The half-life of caffeine in healthy individuals is approximately five hours. However, the elimination phase can range between 1.5 to 9.5 hours. The broad range is from individual variations like weight, pregnancy, diet, oral contraceptives, smoking, and altitudes (26).
The U.S. Food and Drug Administration recommends limiting caffeine dosages to 400 milligrams per day (27).
Citrulline is a non-essential amino acid quickly gaining popularity as an exercise supplement.
After consuming citrulline, it converts into arginine and nitric oxide. Nitric oxide will promote blood vessels vasodilation by relaxing the constricting muscle cells (28).
Citrulline does not directly build proteins, but it can increase protein synthesis through stimulating vital pathways involved in muscle building (29).
Several studies suggest that citrulline can help improve athletic performance by increasing oxygen levels in your muscle tissue. While citrulline supplements might not help the body use more oxygen, they can enhance oxygen usage in muscles, which helps to improve endurance (30).
A different study shows that individuals who ingested citrulline significantly reduced the fatigue sensation, a 34% increase rate of oxidative ATP production during exercising, and a 20% increase in the phosphocreatine recovery after exercising. These results indicate a more considerable oxidative ATP synthesis contribution to anaerobic energy production (31).
Beta-alanine is a non-essential amino acid. More so, unlike most amino acids that synthesize proteins, it combines with histidine to produce carnosine stored in the skeletal muscles (32).
Carnosine helps reduce lactic acid accumulation in your muscles during exercise, leading to reduced fatigue and improved athletic performance (33).
Beta-alanine also helps increase your time to exhaustion, helping you exercise for more extended periods. For example, a study found that cyclists consuming this supplement for four weeks increased the total work completed by 13% (34).
Beta-alanine can reduce fatigue and boost training volume (35). The supplement enhances exercise performance by increasing your capacity and decreasing muscle fatigue.
Nitric oxide is a molecular gas naturally produced by nearly every cell type in the human body. In addition, it is a vasodilator and one of the essential molecules for blood vessel health (36).

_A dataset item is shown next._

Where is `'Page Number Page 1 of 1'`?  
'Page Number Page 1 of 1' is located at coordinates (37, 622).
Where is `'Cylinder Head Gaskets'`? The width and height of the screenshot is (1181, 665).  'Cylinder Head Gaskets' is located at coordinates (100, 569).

A vasodilator will relax your blood vessels' inner muscles, causing the vessels to widen. In this way, nitric oxide will ultimately increase blood flow and lower blood pressure. In turn, wider blood vessels increase nutrients and oxygen delivery to working muscles during exercise (36).

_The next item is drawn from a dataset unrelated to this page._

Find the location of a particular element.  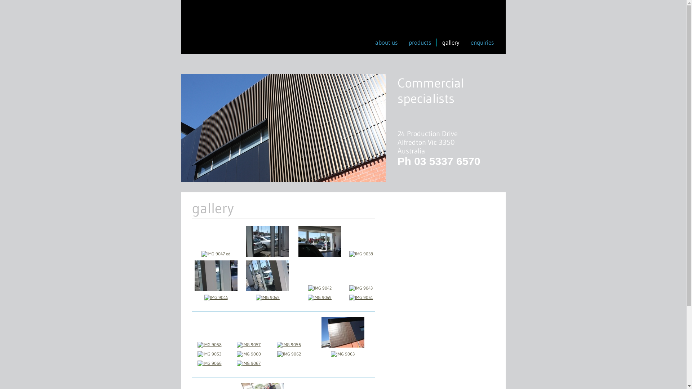

'IMG 9045' is located at coordinates (267, 298).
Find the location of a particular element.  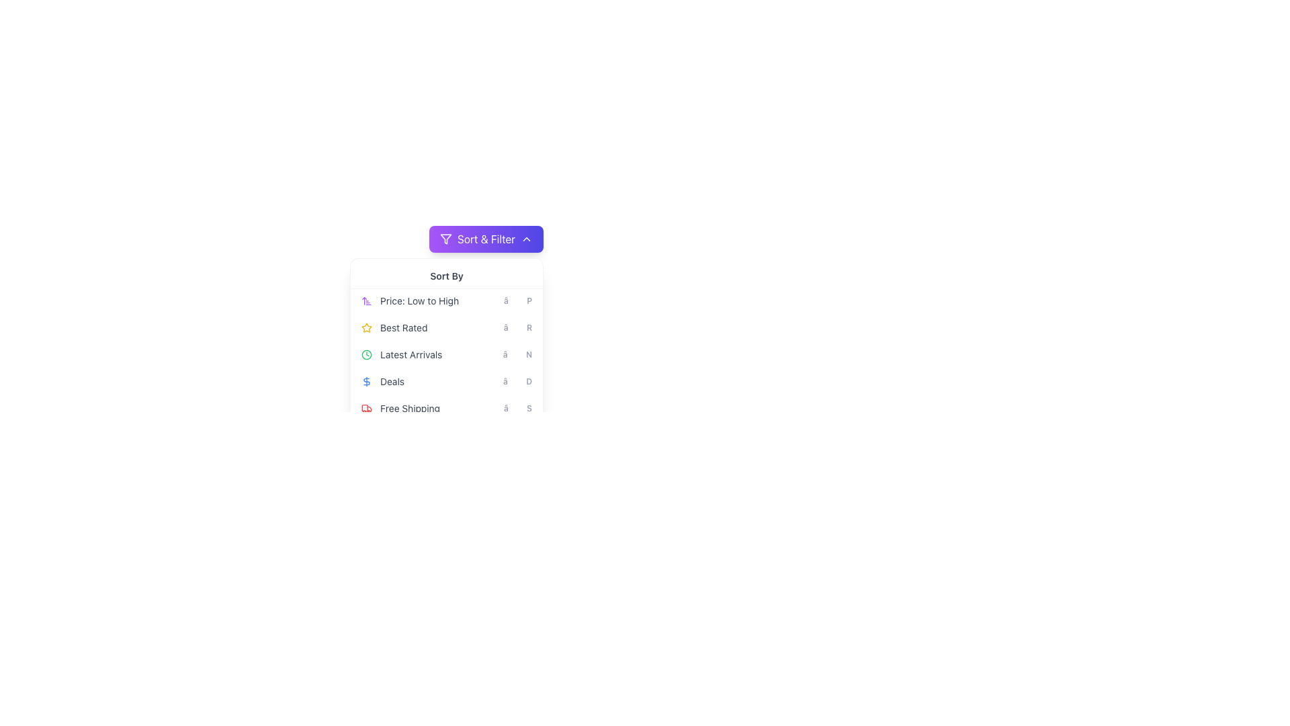

the sorting and filtering icon located within the central area of the purple button labeled 'Sort & Filter' at the top of the interface is located at coordinates (446, 238).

With time, oxygen levels start to deplete in the muscles, causing you to get tired. However, nitric oxide counteracts this process by increasing glucose uptake in the muscle cells, giving you a burst of energy. Therefore, nitric oxide enhances exercise performance, allowing you to train longer and harder without experiencing muscle fatigue (37).

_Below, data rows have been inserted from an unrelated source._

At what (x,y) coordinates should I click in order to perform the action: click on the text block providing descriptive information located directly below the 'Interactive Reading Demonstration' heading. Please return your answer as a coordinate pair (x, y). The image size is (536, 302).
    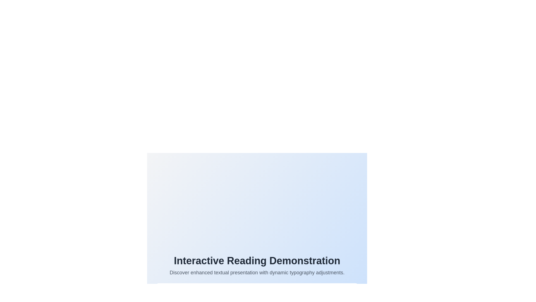
    Looking at the image, I should click on (257, 272).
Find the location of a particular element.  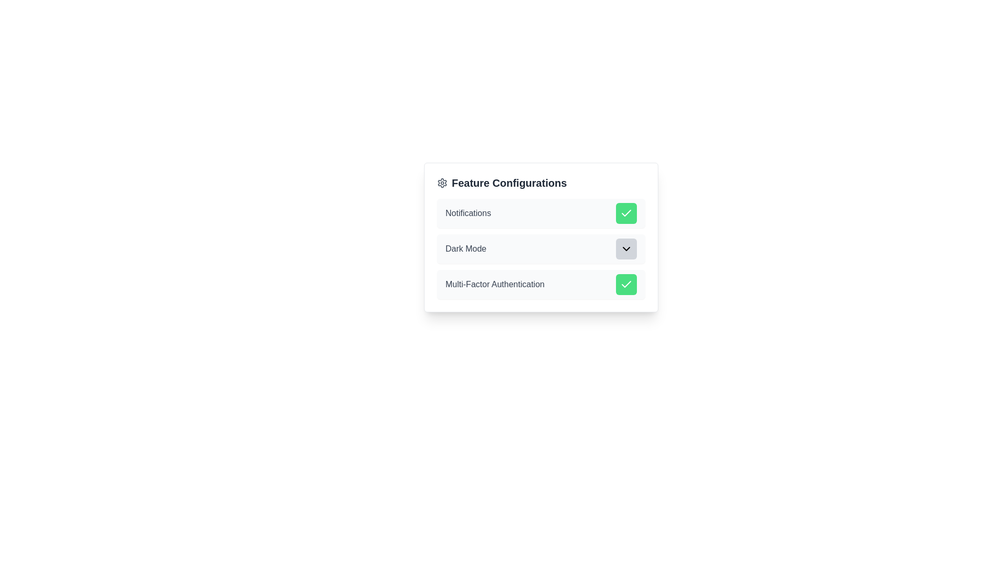

the checkmark icon, which is a white outlined checkmark within a green circular background, located on the right side of the 'Notifications' option in the 'Feature Configurations' section is located at coordinates (626, 213).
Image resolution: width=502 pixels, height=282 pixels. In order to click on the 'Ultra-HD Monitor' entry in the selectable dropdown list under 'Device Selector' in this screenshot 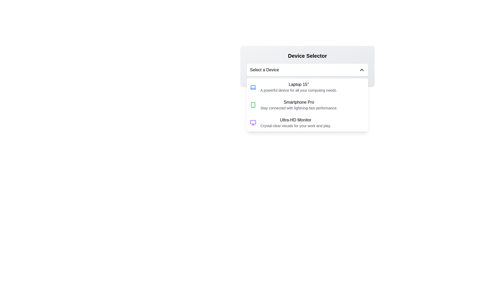, I will do `click(295, 123)`.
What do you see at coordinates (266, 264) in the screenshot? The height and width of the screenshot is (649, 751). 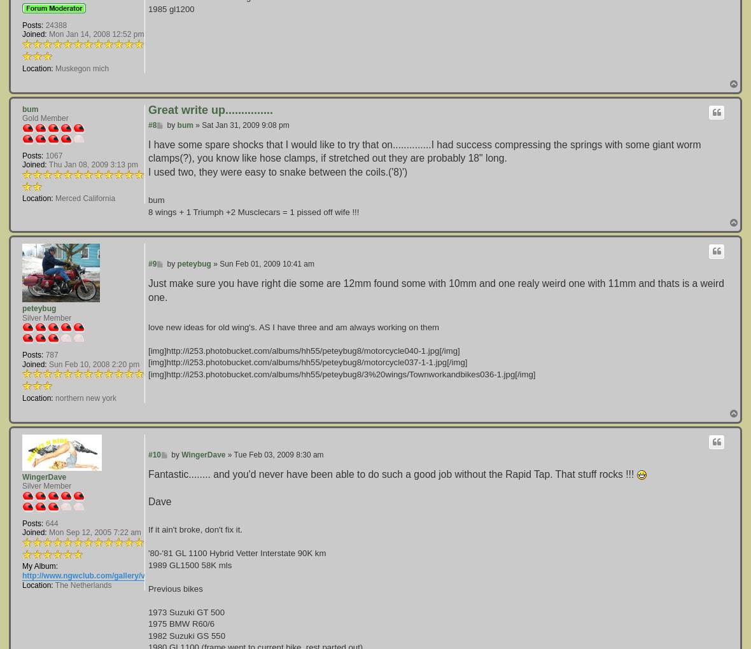 I see `'Sun Feb 01, 2009 10:41 am'` at bounding box center [266, 264].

While nitric oxide supplements do not contain nitric oxide itself, they are filled with compounds like nitrates, l-arginine, and l-citrulline that encourage your body to produce nitric oxide naturally.
Niacin belongs to the eight groups of B vitamins, specifically vitamin B3.
Niacin is found in many pre-workout formulas to fuel cellular metabolism with coenzymes that convert food into energy quicker.
Niacin supports ATP energy production by maximizing the energy reserves vital for dietary and cellular fuel. In addition, niacin primarily functions in energy-producing and catabolic reactions, including the degradation of carbs, fats, proteins, and alcohol (38).
Note that the "flushing effect" is a significant adverse effect of niacin which can cause reddish, itchy skin and a tingling sensation in your face (39).
In short, there is no alternative supplement that will add up to the unique benefits of creatine.
Consider combining one or more energy or strength and muscle supplements as mentioned earlier to achieve similar results to creatine. Alternatively, try investing in a pre-workout that contains at least one or more of these ingredients.